A reação xenófoba e automática excessivamente frequente a atos latinos é muitas vezes desencadeada apenas pelo idioma. Em junho deste ano, a cantora Nezza, de ascendência colombiana e dominicana, foi convidada para cantar o hino nacional em um jogo dos Dodgers. Ela havia se preparado para fazer “El Pendón Estrellado”, uma versão em espanhol escrita em 1945 por Clotilde Arias depois que a Divisão de Cooperação Cultural do Departamento de Estado solicitou versões traduzidas do “Star Spangled Banner”. (Estas foram solicitadas como parte da “Política de Boa Vizinhança” do presidente Franklin D. Roosevelt em relação à América Latina.) Segundo alguns relatos, funcionários dos Dodgers disseram a ela no último minuto que ela não poderia se apresentar em espanhol — mas ela o fez assim mesmo, irritando conservadores e provocando indignação e insultos online.

Nezza explicou sua decisão na época em um comunicado à Rolling Stone, dizendo que “representatividade importa”. Ela acrescentou: “Para quem está se escandalizando, é importante saber: em 1945, o próprio presidente Franklin D. Roosevelt encomendou uma versão oficial em espanhol de ‘The Star-Spangled Banner’ para honrar e incluir latino-americanos. Essa versão — ‘El Pendón Estrellado’ — conta exatamente a mesma história, palavra por palavra em significado, e usa exatamente a mesma melodia. O coração do hino não muda com o idioma. Então por que me disseram que eu não poderia cantá-lo? Façam isso fazer sentido”.

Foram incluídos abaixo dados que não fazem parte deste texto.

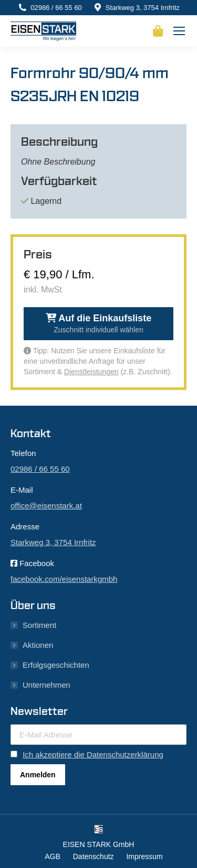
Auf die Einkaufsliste (98, 323)
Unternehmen (46, 685)
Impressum (144, 856)
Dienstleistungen (91, 372)
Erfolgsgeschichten (56, 665)
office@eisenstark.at (46, 505)
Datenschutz (94, 856)
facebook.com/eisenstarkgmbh (64, 579)
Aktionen (38, 645)
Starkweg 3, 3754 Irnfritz (142, 7)
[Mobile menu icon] (179, 31)
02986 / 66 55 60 (56, 7)
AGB (53, 856)
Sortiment (39, 625)
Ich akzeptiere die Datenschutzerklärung (93, 754)
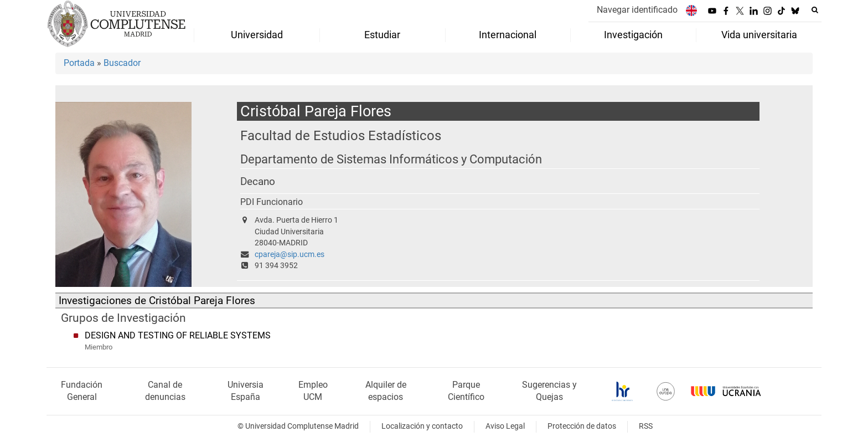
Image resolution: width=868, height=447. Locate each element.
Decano (257, 182)
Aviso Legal (505, 426)
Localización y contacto (422, 426)
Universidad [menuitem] (257, 35)
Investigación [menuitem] (633, 35)
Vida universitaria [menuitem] (759, 35)
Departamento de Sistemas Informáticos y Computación (391, 159)
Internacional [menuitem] (508, 35)
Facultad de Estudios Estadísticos (340, 135)
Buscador (122, 63)
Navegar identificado (637, 9)
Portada (79, 63)
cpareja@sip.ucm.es (290, 254)
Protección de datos (582, 426)
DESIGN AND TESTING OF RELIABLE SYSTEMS (178, 335)
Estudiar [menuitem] (382, 35)
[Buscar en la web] (815, 10)
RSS (645, 426)
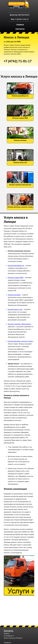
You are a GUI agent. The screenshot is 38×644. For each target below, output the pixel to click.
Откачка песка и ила (15, 309)
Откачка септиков (14, 295)
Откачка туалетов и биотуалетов (19, 324)
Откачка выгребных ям (16, 266)
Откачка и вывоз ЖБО (15, 278)
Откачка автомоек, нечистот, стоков (20, 341)
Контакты (20, 29)
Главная (20, 24)
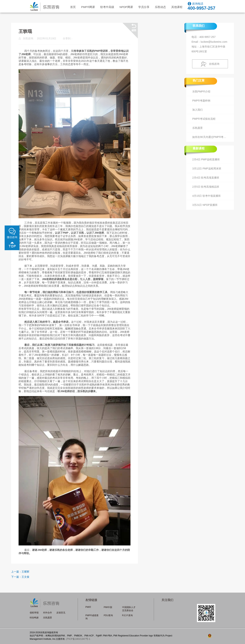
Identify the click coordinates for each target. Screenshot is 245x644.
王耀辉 (25, 572)
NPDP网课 (126, 7)
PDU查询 (108, 615)
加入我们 (198, 110)
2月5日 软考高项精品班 (206, 187)
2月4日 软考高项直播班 (206, 178)
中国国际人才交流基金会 (129, 609)
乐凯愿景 (198, 128)
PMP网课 (88, 7)
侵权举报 (34, 612)
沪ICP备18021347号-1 (78, 639)
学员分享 (144, 7)
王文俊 (25, 577)
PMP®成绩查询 (92, 617)
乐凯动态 (160, 7)
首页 (73, 7)
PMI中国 (108, 607)
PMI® (88, 607)
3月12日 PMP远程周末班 (207, 168)
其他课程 (177, 7)
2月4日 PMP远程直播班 (206, 160)
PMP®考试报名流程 (204, 119)
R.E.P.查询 (128, 615)
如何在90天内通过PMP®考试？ (210, 137)
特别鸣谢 (34, 618)
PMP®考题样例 (201, 100)
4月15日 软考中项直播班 (206, 196)
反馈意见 (61, 612)
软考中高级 (107, 7)
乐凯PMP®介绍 (201, 92)
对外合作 (48, 612)
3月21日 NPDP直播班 (205, 205)
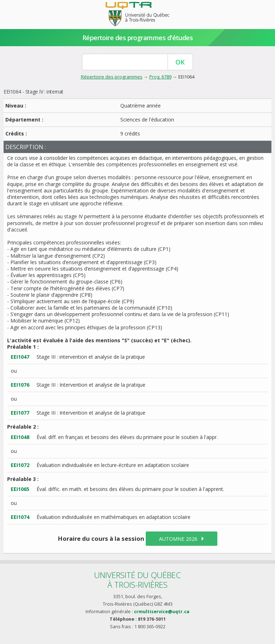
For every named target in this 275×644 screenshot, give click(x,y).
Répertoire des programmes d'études (138, 38)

Preconceitos de longa data significaram que artistas latinos têm sido vistos com suspeita, dúvida e até indignação ao longo da história da música, mas essas atitudes se transformaram em algo muito mais intenso e sinistro como resultado da administração atual. A apresentação de Bad Bunny no Super Bowl acontece em um momento em que o governo antagonizou comunidades latinas, espalhou retórica antilatina e tratou imigrantes com crueldade abjeta, celebrando insensatamente imagens de prisões forçadas, frequentemente violentas, e detenções brutais. Até falar espanhol é colocado como “outro” pelos conservadores e pintado como antiamericano. Assim que Trump assumiu o cargo, ele aprovou uma ordem executiva para tornar o inglês o idioma oficial dos Estados Unidos, enquanto a Casa Branca removeu traduções em espanhol de seus sites oficiais. Nas redes sociais, vídeos virais mostraram direitistas confrontando pessoas que falam espanhol e associando o idioma àqueles que não “pertencem” aqui, ignorando o fato de que 18% da população é bilíngue.

Mas apesar da retórica enraizada em uma história tão feia, Bad Bunny ainda vai subir ao palco em fevereiro e apresentar suas músicas no idioma em que as escreveu. Esse momento representará milhões de pessoas neste país, incluindo muitos dos latinos que compõem 20% da população. O que ele escolher dizer ou fazer será, em última análise, decisão dele, mas o simples ato de ele entrar sob aqueles holofotes será uma declaração política — uma que falará de suas raízes, sua linhagem e a história dos artistas latinos que ajudaram a trazê-lo até aqui. Não importa o que aconteça, será um momento de autoexpressão — e também profundamente americano.